# WD40 Rust Remover Soak



## Pantmaker

Hands down, this is my new favorite derusting solution.  It sells for $25 a gallon which is completely insane to me but there is a $10 rebate so I took the plunge. I have derusted every conceivable metal and plating combination with breathtaking results. The rust is simply gone each time leaving paint or plating undisturbed. Here is a fender brace that I stuck into the solution. It was clean within 30 minutes so I left it soaking over night to see if it would strip the plating too over time. It's like new.


----------



## vincev

Thanks.Good to know


----------



## bikecrazy

I am going to give it a try. Where did you find it?


----------



## Pantmaker

Sorry...bought it at home depot...I just submerged this rocket ray bottom half and will post the after pics.


----------



## Euphman06

Cool! Cant wait to see the results on the light


----------



## rollfaster

I have some hoops I need to soak in that stuff.


----------



## Euphman06

rollfaster said:


> I have some hoops I need to soak in that stuff.

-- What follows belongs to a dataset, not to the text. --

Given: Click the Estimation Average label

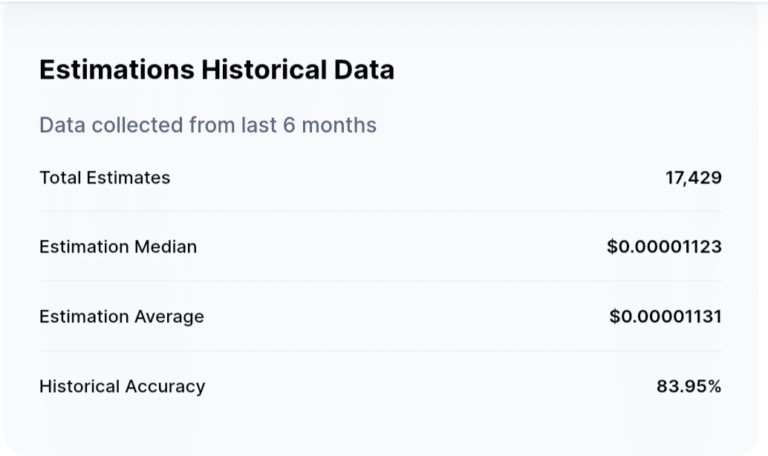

Yes! I will have to tackle the rims on my Colson this summer with this stuff.


----------



## GiovanniLiCalsi

Oxalic acid works wonders and is very mild remover.
Less expensive. The vintage oil can collectors swear by this method. Strips the rust and nothing more.


----------



## Pantmaker

Here is the light after 12 hours. No rust left but it is piled high with sludge from dirt and debris. I didnt clean it at all before the soaking. The paint didnt budge. It should clean up nicely now.


----------



## Honestherman

No matter how hard I try or what I do. Rust is always there to stay. Unless I remove enough metal to get thru all of the rust. On Chrome rust comes from small holes that are in the Chrome. I can remove the surface rust which is mostly what I see. But it is still there, Just not so visible. 
I remove a lot of surface rust on my items. But I know it is still there.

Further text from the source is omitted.